Recordemos que o próprio Senhor nos deu o exemplo; ele mesmo se fez próximo de nós: sendo Deus se fez homem, veio viver a nossa aventura, partilhar a nossa sorte, para nos dar a sua vida. O amor ao próximo só corresponde ao mandato e ao exemplo de Cristo, se estiver unido ao amor a Deus. Jesus, que dá a vida pelos pecadores, é sinal vivo da bondade de Deus; do mesmo modo o cristão, através da sua generosa dedicação, faz com que os irmãos, com os quais entra em contato, experimentem o amor misericordioso e providente do Pai celeste.
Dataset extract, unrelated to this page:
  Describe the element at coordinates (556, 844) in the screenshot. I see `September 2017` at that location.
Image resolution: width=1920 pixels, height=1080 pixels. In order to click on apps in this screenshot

Todos nós podemos também nos colocar no lugar daquele que estava à margem do caminho. Quantas vezes isso pode acontecer com cada um de nós? Quantos vezes também nós sentimos abandonados e à margem do caminho? O relato da parábola do bom samaritano é o que melhor expressa, de acordo com ensinamentos de Cristo, o que é ser verdadeiramente humano. O samaritano é uma pessoa que vê em seu caminho alguém ferido, aproxima, reage com misericórdia e o ajuda no que pode. Não podemos fugir de quem sofre, tal como fizeram o sacerdote e o levita. Isto não é correto. A misericórdia é o princípio fundamental da atuação de Deus e o que configura toda a vida, a missão e o projeto de Jesus.
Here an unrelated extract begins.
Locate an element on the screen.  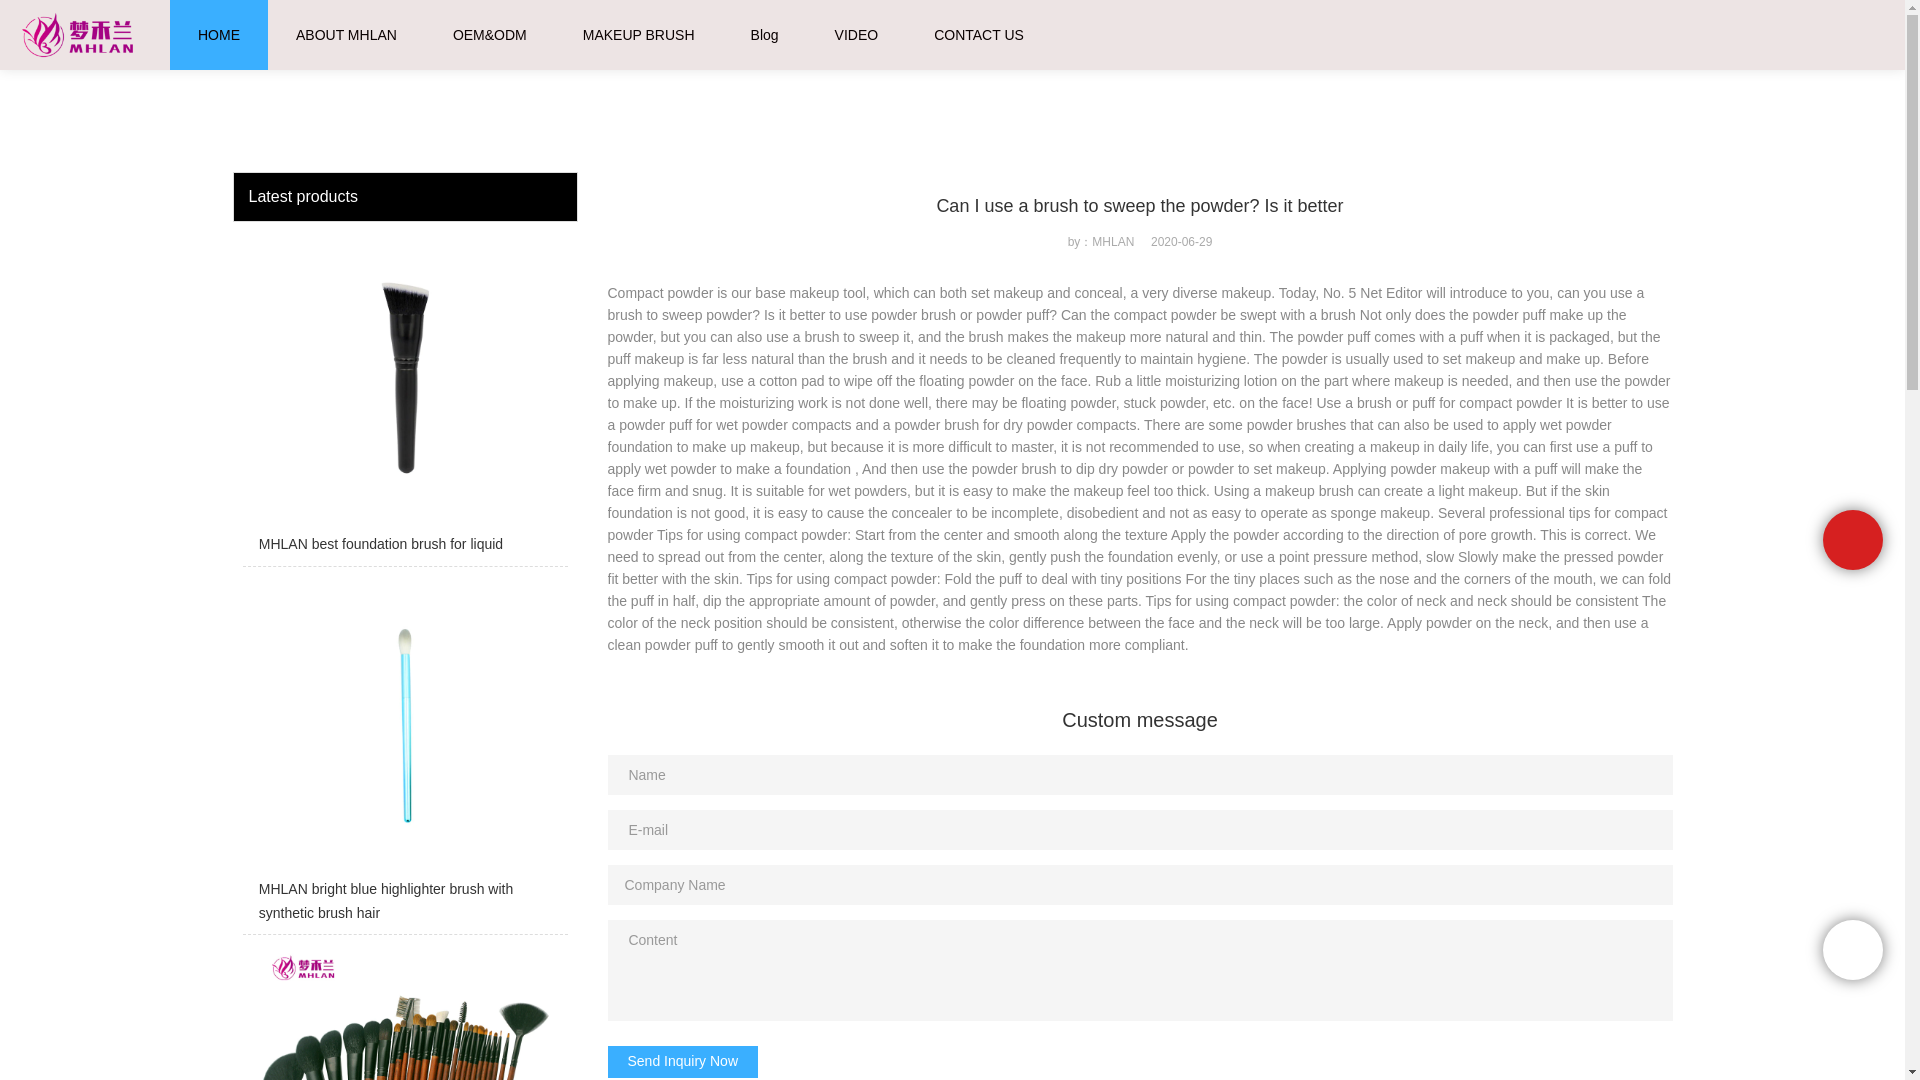
MHLAN best foundation brush for liquid is located at coordinates (404, 398).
Perante a dor e o sofrimento, o essencial, segundo o Evangelho, é a misericórdia. Deus enviou o seu Filho, Deus se fez homem para nos salvar, ou seja, para nos dar a sua misericórdia. Jesus diz isto claramente, resumindo o seu ensinamento para os discípulos: “Sede misericordiosos, como o vosso Pai é misericordioso” (Lc 6,36). O cristão deve ser necessariamente misericordioso, porque esta é a mensagem central do Evangelho. A partir da fé cristã podemos dizer que a misericórdia é a única ação verdadeiramente humana diante do sofrimento alheio que, uma vez interiorizada, se transforma em princípio de atuação e de ajuda solidária a quem sofre.
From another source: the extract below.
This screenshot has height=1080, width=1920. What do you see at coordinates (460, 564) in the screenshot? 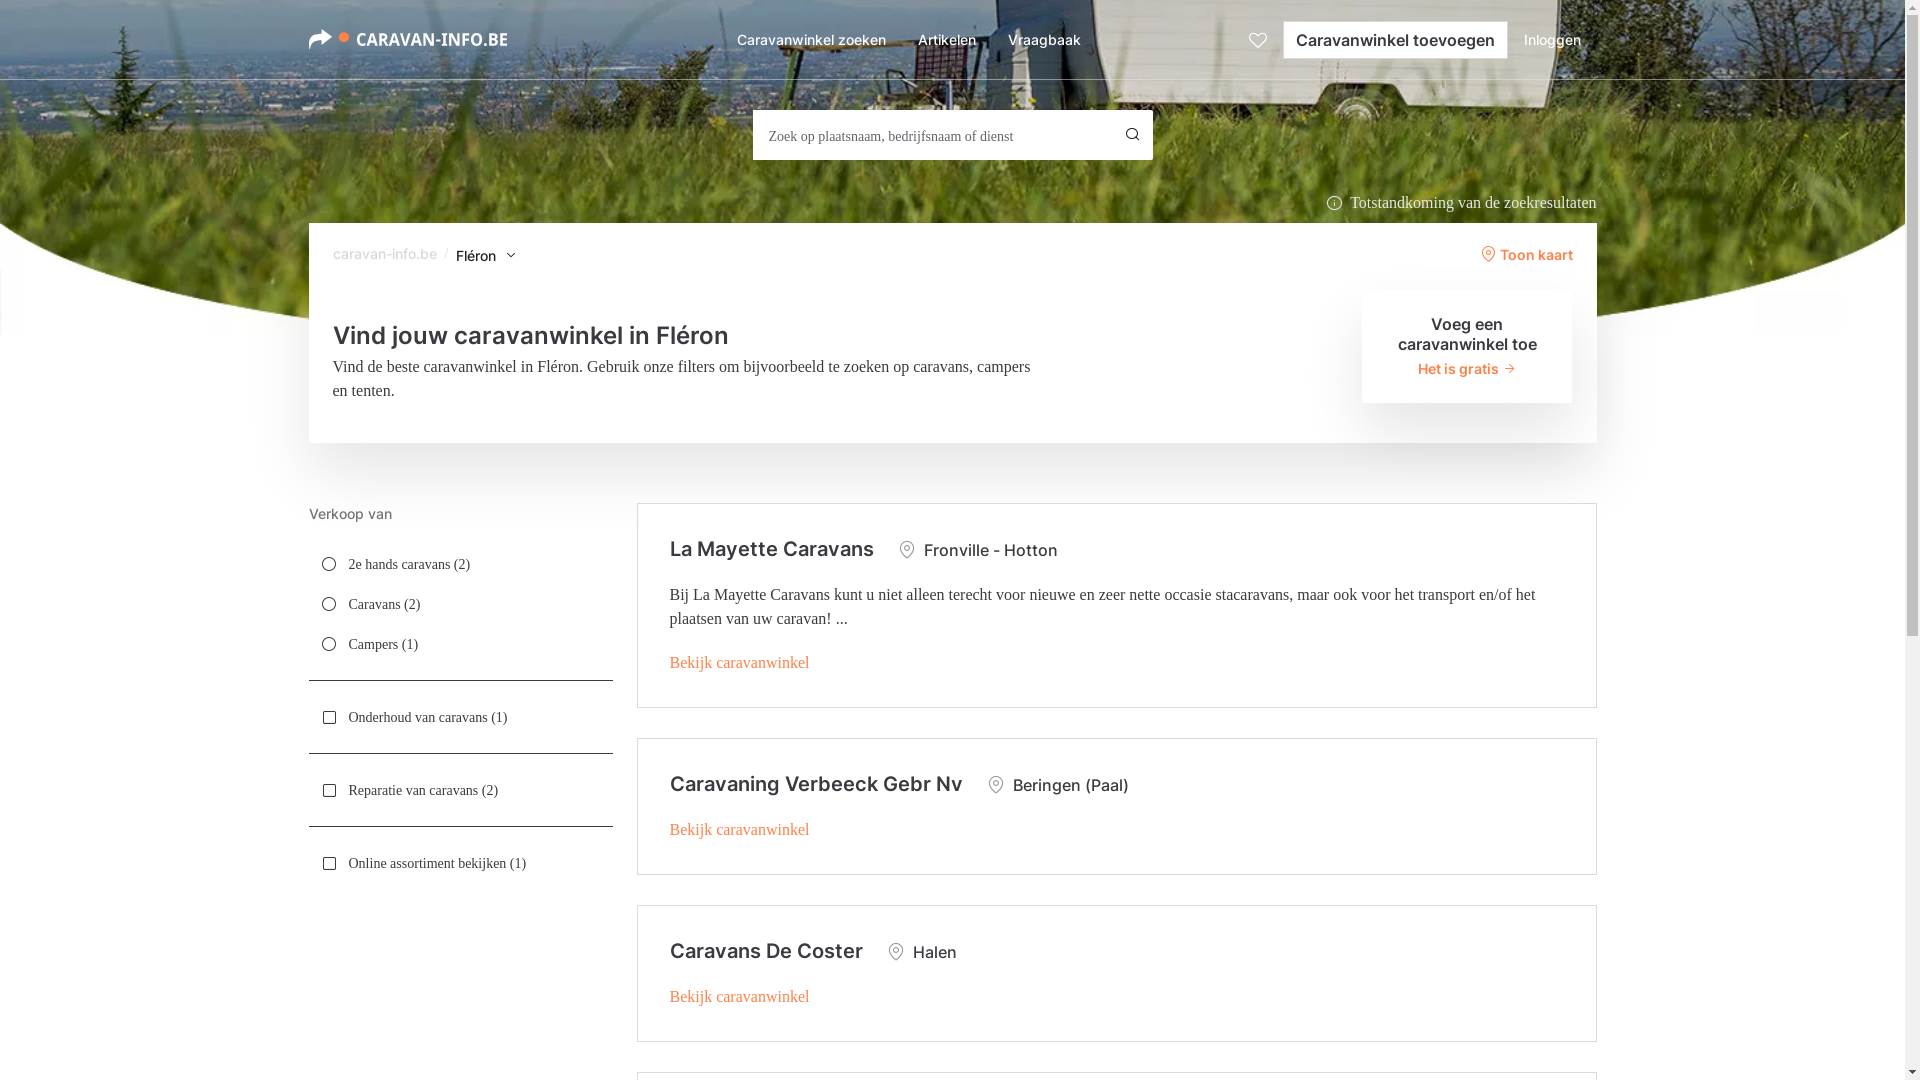
I see `2e hands caravans (2)` at bounding box center [460, 564].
O novo nesta parábola é a atitude que Jesus exige frente à lei e frente à vida do próximo: o amor. O amor será sempre necessário e exigirá o compromisso pessoal e voluntário. Quem ama e serve gratuitamente o outro como próximo, vive e age segundo o Evangelho e participa da missão da Igreja. Possa a atitude do bom samaritano inspirar todas as nossas ações ao longo da nossa vida. Peçamos a intercessão da Virgem Maria, para que possamos ser artífices da solidariedade e novos construtores da civilização do amor e da fraternidade. Assim seja.